Records contained in a dataset
■ ■ ■ ■ ■

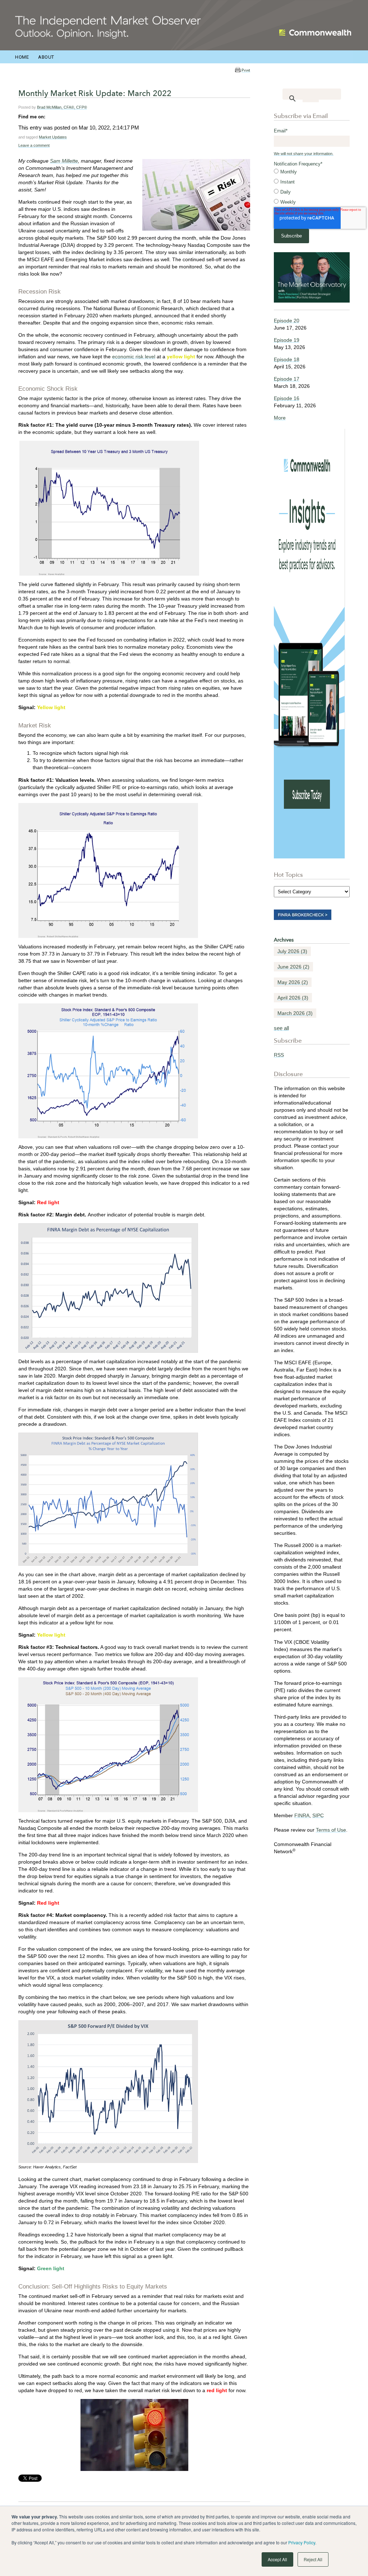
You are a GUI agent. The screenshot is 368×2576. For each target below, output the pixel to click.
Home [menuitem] (22, 57)
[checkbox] (312, 187)
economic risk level (133, 356)
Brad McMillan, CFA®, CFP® (62, 107)
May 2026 (292, 982)
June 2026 (293, 967)
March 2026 (295, 1013)
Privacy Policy (301, 2542)
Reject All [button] (313, 2559)
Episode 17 (286, 379)
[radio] (312, 172)
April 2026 (292, 998)
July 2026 (292, 951)
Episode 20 (286, 320)
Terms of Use (331, 1830)
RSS (279, 1055)
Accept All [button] (277, 2559)
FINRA (301, 1815)
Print (246, 70)
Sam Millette (64, 161)
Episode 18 (286, 359)
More (280, 418)
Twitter (61, 116)
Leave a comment (34, 145)
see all (281, 1028)
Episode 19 (286, 340)
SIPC (318, 1815)
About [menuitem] (46, 57)
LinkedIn (51, 116)
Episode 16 (286, 398)
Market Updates (53, 137)
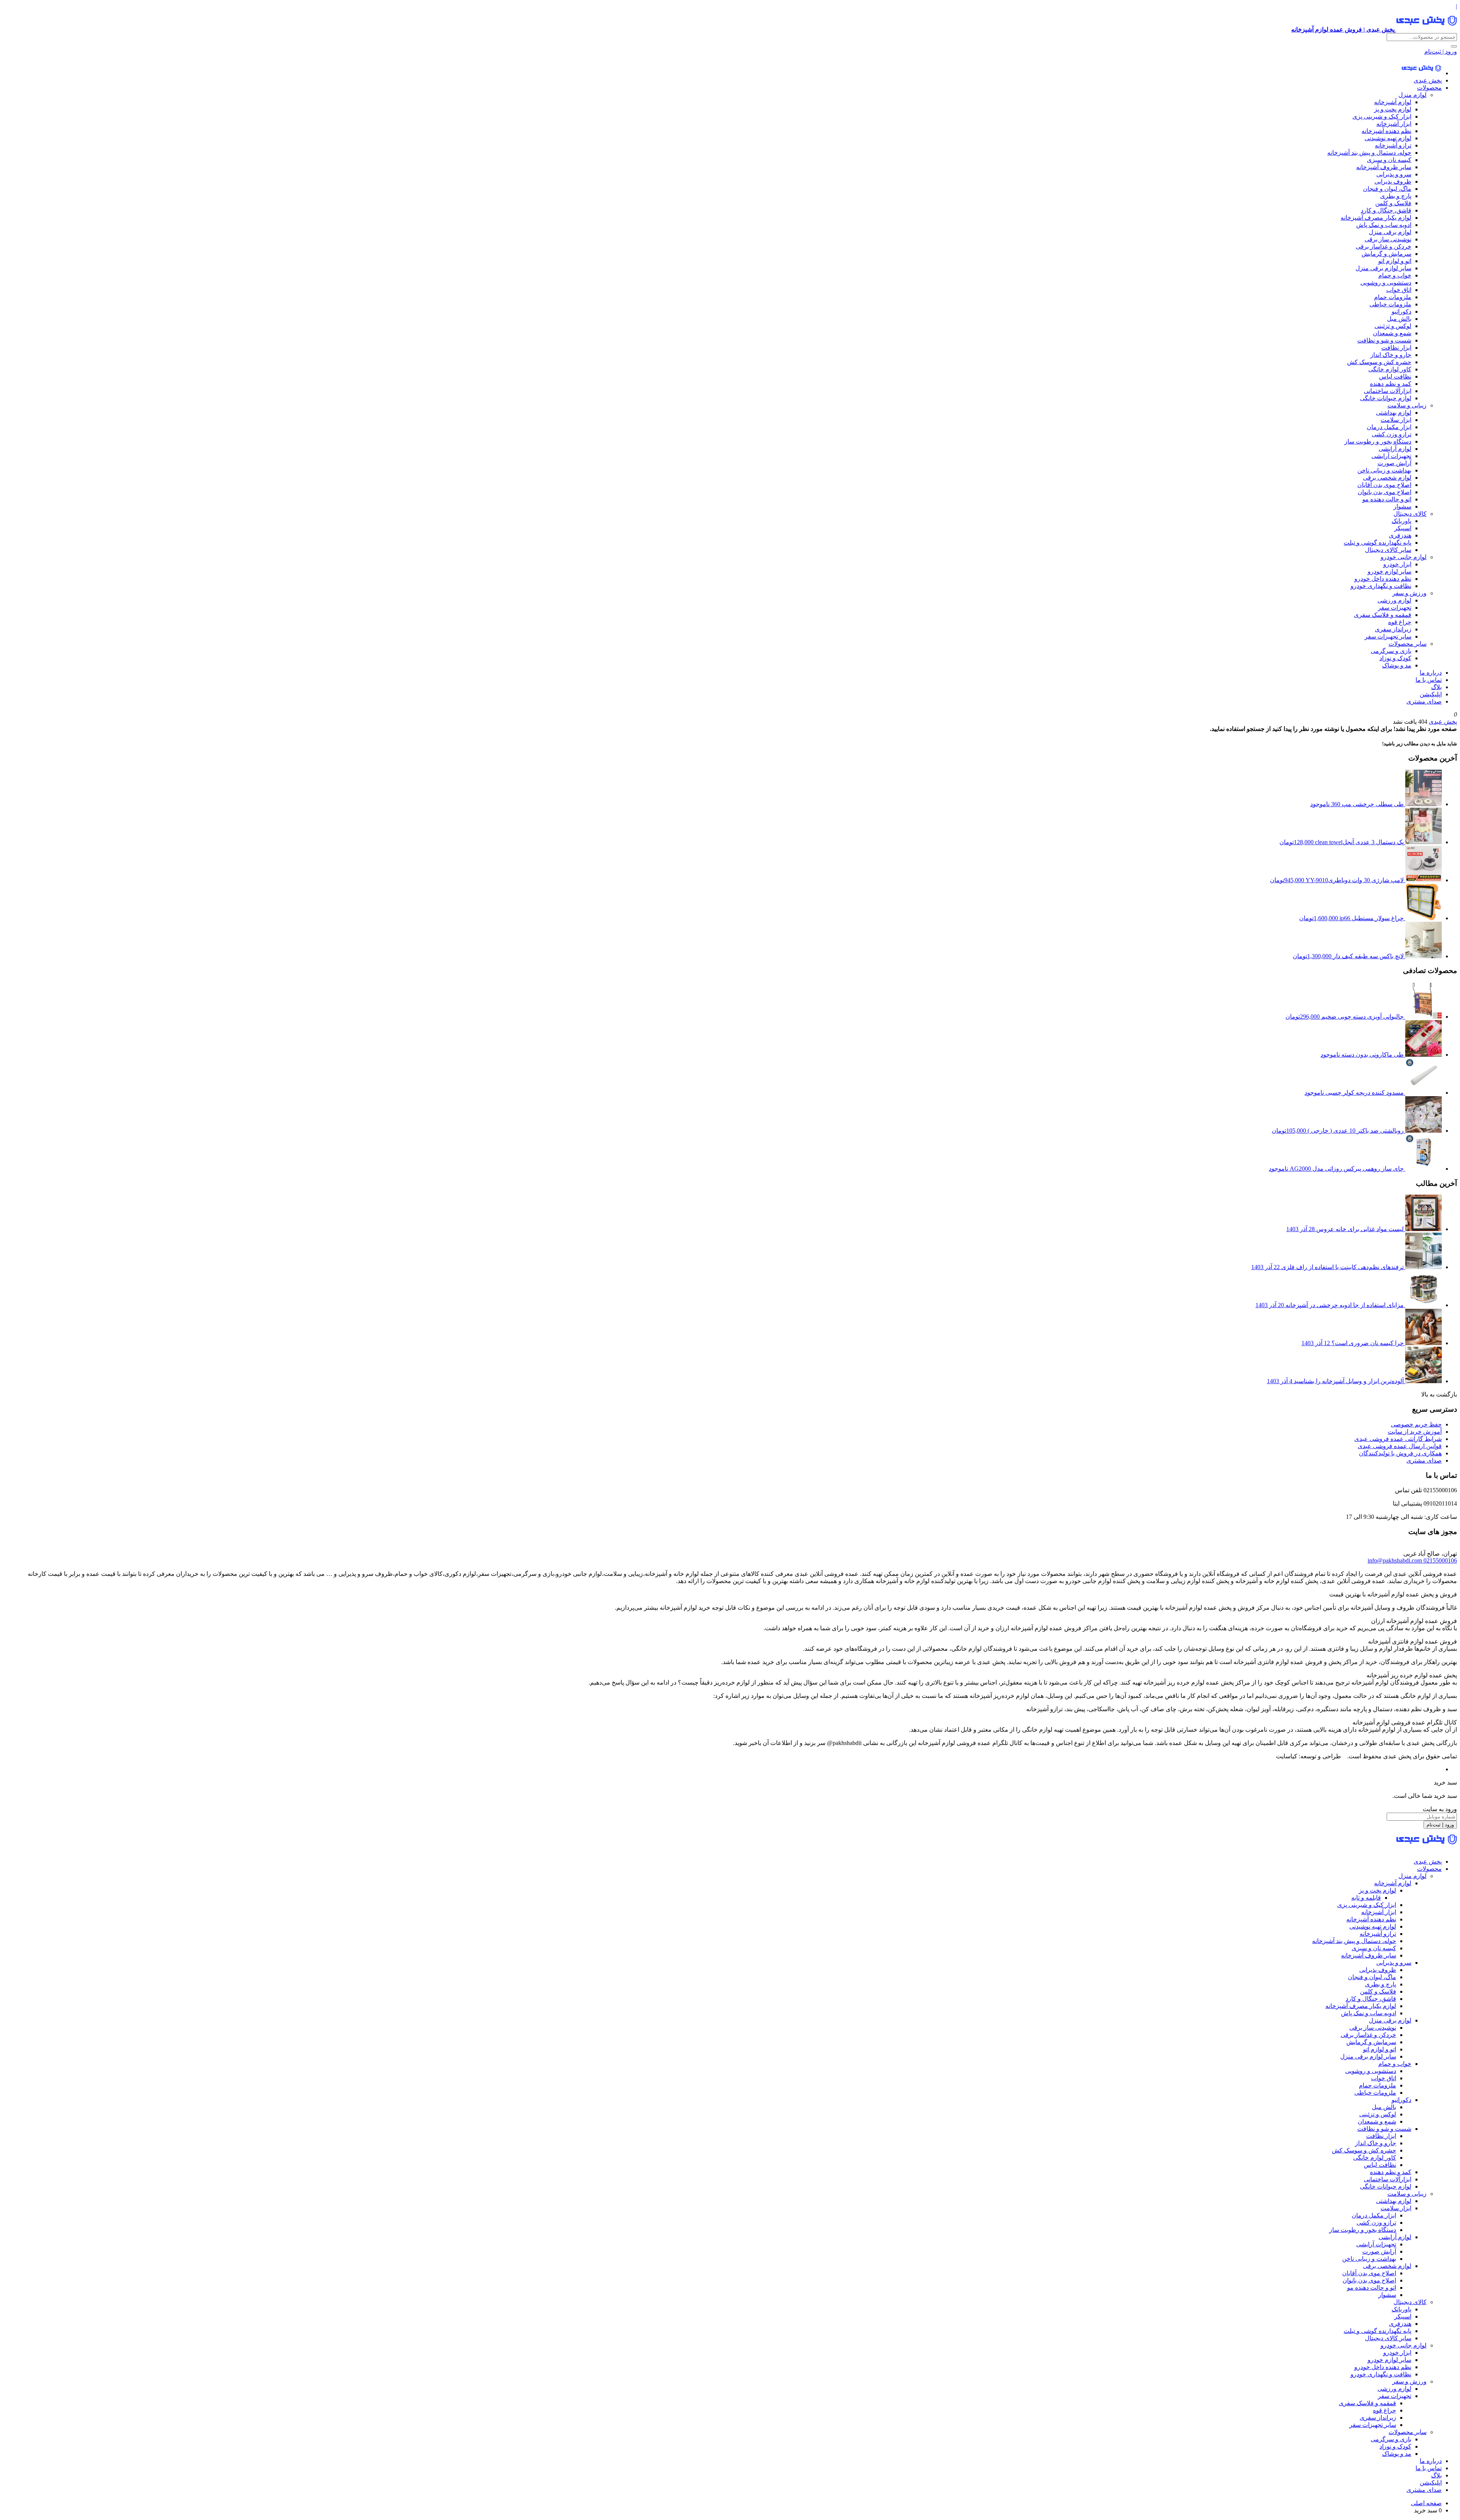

■ ■ ■ ■ ■

* Try it: Find and copy each line above holding "button".

* Response to the exercise:
Reject All [button] (313, 2559)
Accept All [button] (277, 2559)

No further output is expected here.